Melbourne’s Australia 108 building will become the country’s tallest building by roof height when completed in 2020. Steel prestressing strand and structural steel have played their part in the construction of the country’s newest skyscraper.
The Australia 108 building in Melbourne’s Southbank precinct is a residential supertall skyscraper that will become Australia’s tallest building by roof height when complete, surpassing the nearby Eureka Tower.
InfraBuild (formerly LIBERTY OneSteel) has been instrumental in the supply of steel materials to the development, with more than 800 tonnes of steel prestressing strand used to construct the building’s 100+ levels, plus structural steel used to create a distinctive design feature that will be seen from all parts of Melbourne.
At 317m tall (25m taller than the Eureka Tower) and containing 1105 apartments, Australia 108 has been an exercise in defying the construction odds.
Foundation works took approximately nine months to complete, with heavy machinery drilling down 46m to install the building’s 2m-thick core walls. Covering its distinctive facade are glass panels each weighing up to 300kg.
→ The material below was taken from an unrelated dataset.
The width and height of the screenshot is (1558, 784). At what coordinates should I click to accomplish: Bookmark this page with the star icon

“This country hasn’t seen a project like Australia 108 from a sheer numbers perspective,” said Graham Cottam, Multiplex Regional Managing Director. “If we look at the glass facade alone, all up some 2500 tonnes of glass spanning 47,000sqm will be used to create the tower’s innovative facade.”
Prestressing strand: from iron ore mine to delivery
Post-tensioning specialists Postenco was engaged by builder Multiplex to perform post-tensioning of prestressing strand for each of the 100+ levels in this building. In total, Postenco will use in excess of 800 tonnes of 12.7mm and 15.2mm prestressing strand supplied by InfraBuild Wire (formerly LIBERTY OneSteel).
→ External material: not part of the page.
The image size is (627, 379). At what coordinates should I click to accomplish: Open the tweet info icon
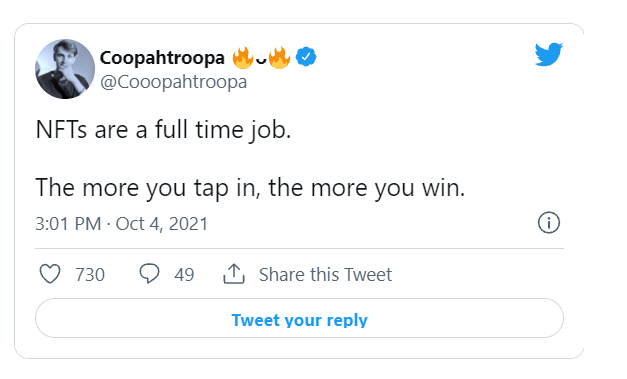click(549, 222)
InfraBuild Wire’s Bruce Grady said both the 12.7mm and 15.2mm EHT strand used in this project was made at InfraBuild Steel’s Newcastle Wire Mill after having been mined at the company’s own mines.
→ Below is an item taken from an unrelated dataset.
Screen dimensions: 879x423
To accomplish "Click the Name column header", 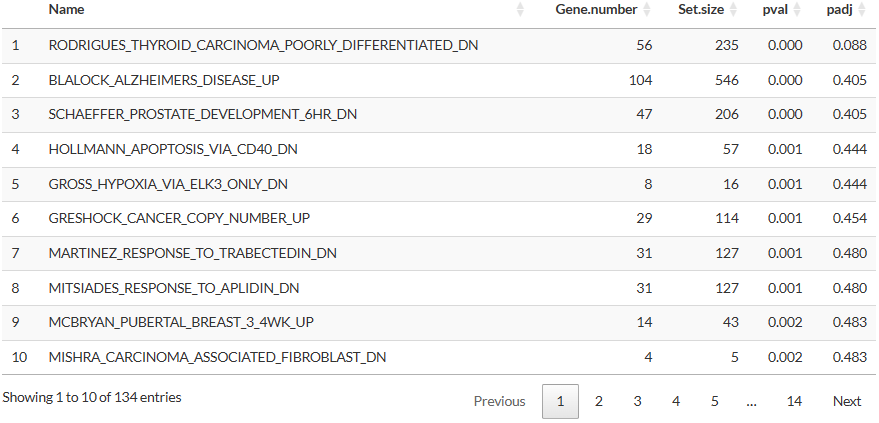I will [x=66, y=10].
“Through our vertical integration model, the iron ore mined in South Australia is sent to LIBERTY Steel and Mining’s Whyalla Steelworks for processing into the specific billet needed for strand feed wire. This billet is then transported to InfraBuild Steel’s Newcastle Rod Mill for further processing into a specific size of rod. That rod is then sent to the Wire Mill where it is drawn into wire spools that are then used through the strander in the manufacture of 7-wire PC strand.
“The 9.5, 12.7, 15.2 and 15.7mm prestressing strand manufactured by InfraBuild Wire complies with Australian Standard AS/NZS 4672 ‘Steel Prestressing Materials’ and is proudly Australian made,” he added.
Among the advantages InfraBuild Wire offered Postenco was competitive pricing, a fixed price offer for a period and volume, and an ability to quickly bring forward or delay deliveries in line with changes to the project construction timeline.
“The prestressing strand used needed to be made to a very strict standard in order for the design to be effective,” Bruce explained.
“Not only that but it was vital that the prestressing strand was delivered on time, week in week out, as any delay in the construction phase of the building was always going to be costly for Postenco.”
Structural steel design feature
Australia 108’s extreme height will ensure it becomes a Melbourne landmark once complete. But a distinctive feature of the building will set it apart from the nearby Eureka Tower and other buildings on the Melbourne skyline.
About two-thirds up the building will be a ‘ golden starburst’ design feature made of structural steel where pools, gymnasiums, theatrettes and an extensive terrace will be used by residents. Approximately 250 tonnes of steel have been used to create the structure, with the early stages of the feature now visibly jutting from the side of the building.
Ron Kandell, Managing Director of fabricator GFC Industries, said his company’s approach was to maximise off-site fabrication and minimise on-site installation.
“The starburst consisted of fabricated steel trusses which have been pre-cladded off-site and delivered to site as vertical modules,” Ron said. “Floor framing and roof framing were also fabricated into modules – and a transport height of up to 4.9m was required.
“This is one of the most technical challenging projects GFC Industries has taken on and I am proud to be part of this iconic project.”
InfraBuild Steel Centre’s (formerly LIBERTY OneSteel Metalcentre) Maurice Pessot worked closely with GFC Industries on the job and said: “We supplied hot-rolled structurals (universal beams and columns) to GFC Industries, plus a full value-add of cut, drill and notch on our processing beams through the InfraBuild Steel Centre branch at Scoresby. We also warehoused the product for GFC and supplied them to a timing schedule.”
He added that GFC specified the usual test certification on the steel supplied through InfraBuild Steel Centre, plus ACRS accreditation for the purposes of the Green Building Council of Australia’s (GBCA) Green Star rating scheme.
Australia 108 adds further weight to Melbourne’s claim to be the skyscraper capital of the country. The building’s first residents have already started to move into the building, which is expected to be fully completed in 2020.